Non dovrà aspettare molto per togliersi questa voglia.

E la gara del Qatar è sempre particolare, perché sembra che il campionato inizi e finisca domenica, ci sono sempre grandi aspettative e pressione - riflette Danilo - Sarà importanti restare calmi, lavorare come ho fatto nell’inverno. Qui sono stato l’unico a completare una simulazione di gara completa e so di potere essere veloce. Quanto? L’anno scorso arrivai 5°, logicamente l’obiettivo è migliorare quella posizione”.

C’è però anche un punto interrogativo da togliersi, quello sul giro secco. In MotoGP le qualifiche sono diventate sempre più importanti.

Me ne sono accorto durante la simulazione, nei primi giri è meglio non stressare le gomme e per farlo devi partire nelle prime due file - afferma - So di avere un buon passo, quindi mi dovrà concentrare su questo punto. Alla fine, sono consapevole di avere delle buone carte da giocarmi”.

Essere in una squadra ufficiale significa un aumento delle responsabilità, ma per Petrucci ha voluto anche dire trovare un compagno di squadra che si è rivelato un alleato importante.
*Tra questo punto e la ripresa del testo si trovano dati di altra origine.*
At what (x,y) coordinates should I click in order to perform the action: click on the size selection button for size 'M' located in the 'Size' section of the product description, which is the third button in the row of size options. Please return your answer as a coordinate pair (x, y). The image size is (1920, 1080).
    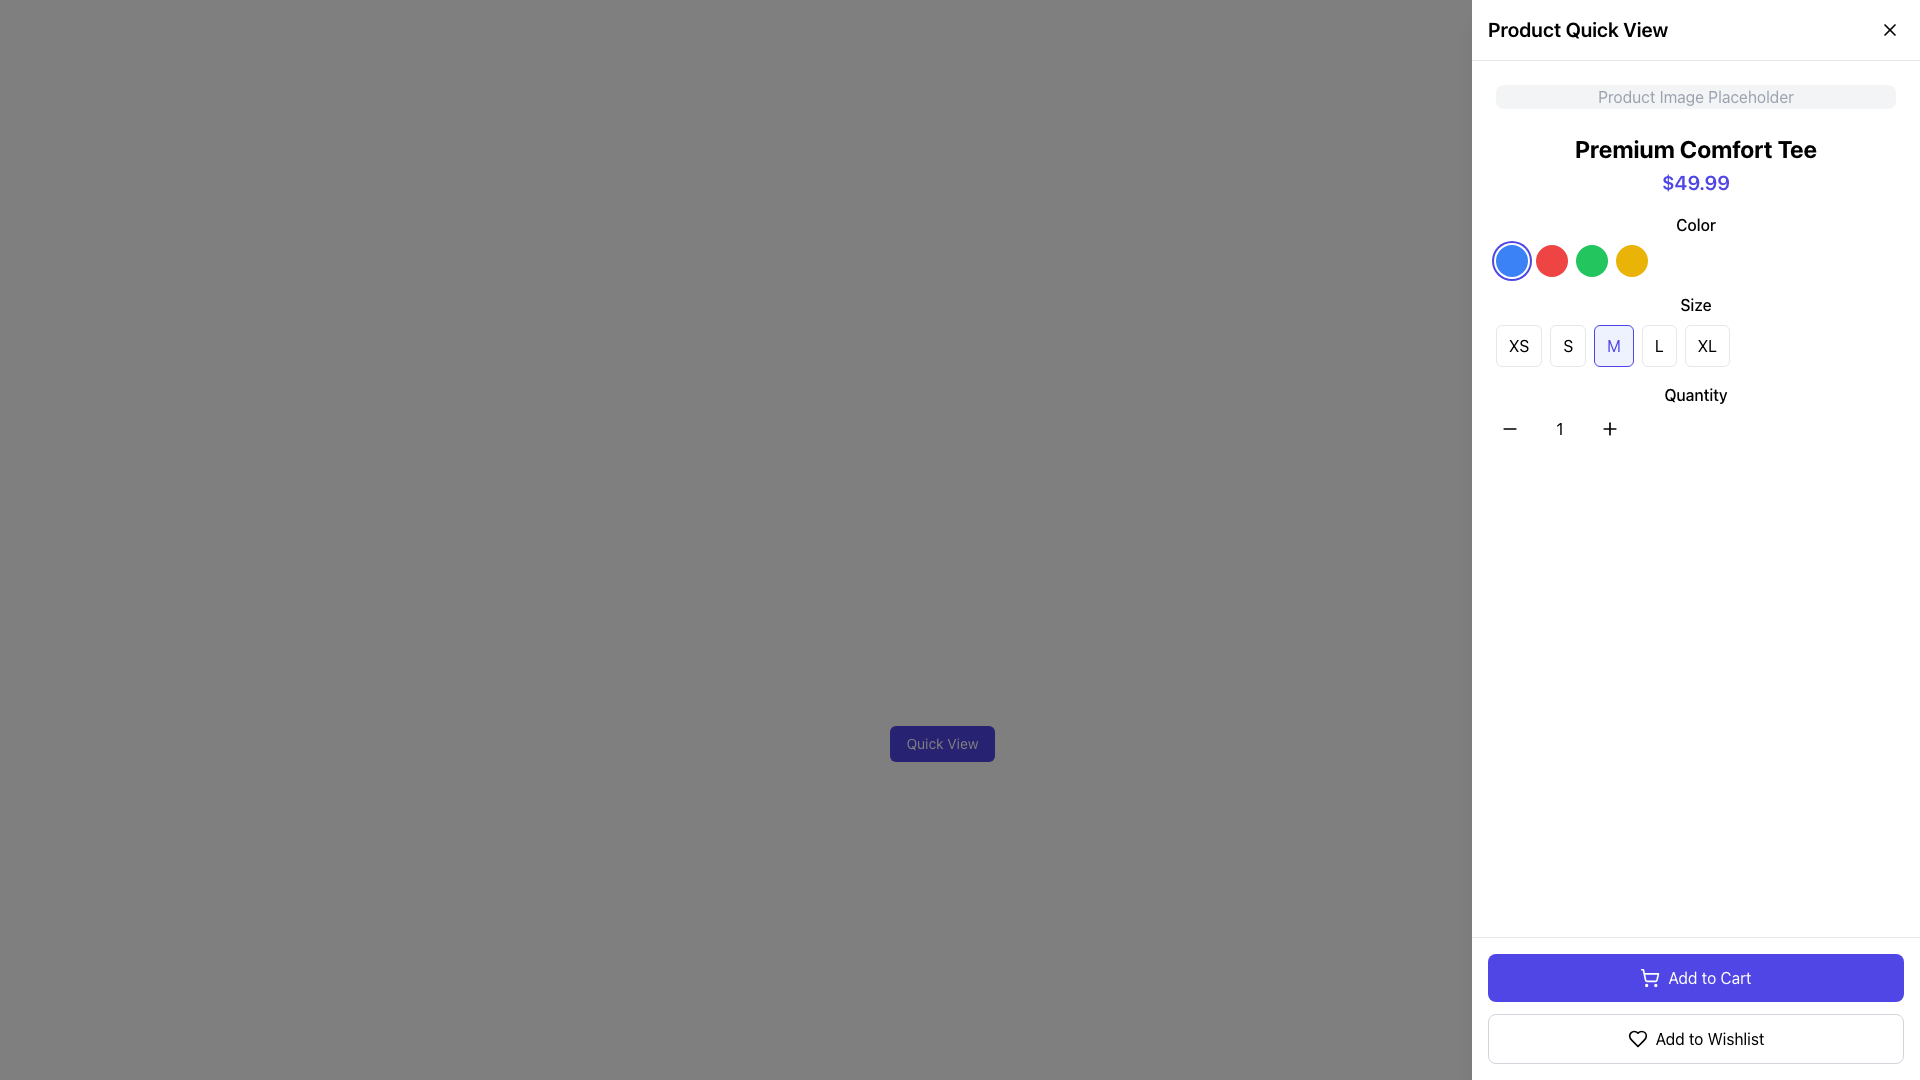
    Looking at the image, I should click on (1614, 345).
Andrea mi ha aiutato, fuori e dentro i circuiti - sottolinea - Abbiamo passato tanto tempo l’uno con l’altro, anche prima di partire abbiamo cenato insieme. Mi è servito molto, perché mi ha permesso tante cose, anche nella vita di tutti i giorni. Sono tanti piccoli particolari, che messi insieme portano a migliori risultati. Un mio difetto era di non avere pazienza, di dovere dimostrare tutto e subito, ora do il massimo ma senza mettermi pressione. Questo 2019 potrebbe essere il migliore o il peggiore in MotoGP, spetta a me”.

Anche dal punto di vista fisico Danilo è migliorato, abbandonando le diete quasi fantozziane a cui era abituato.

Ho cambiato modo di allenarmi e di mangiare - rivela - Anche sotto questo aspetto mi ha aiutato il Dovi, mi ha consigliato di puntare più sulla qualità e meno sulla quantità. L’anno scorso mangiavo pochissimo e mi allenavo tantissimo, mi ritrovavo a essere così stanco da trovarmi a pensare alla gara come un momento rilassante. Inoltre mi svegliavo tardi, mentre ora punto tutti i giorni la sveglia alle 6, faccio una bella colazione e allenamenti meno brevi ma più intensi. In poche parole, ho cambiato il mio metabolismo e mi sento più forte”.

L’inverno ha trasformato Danilo, domenica potrà dimostrare quanto sia cambiato.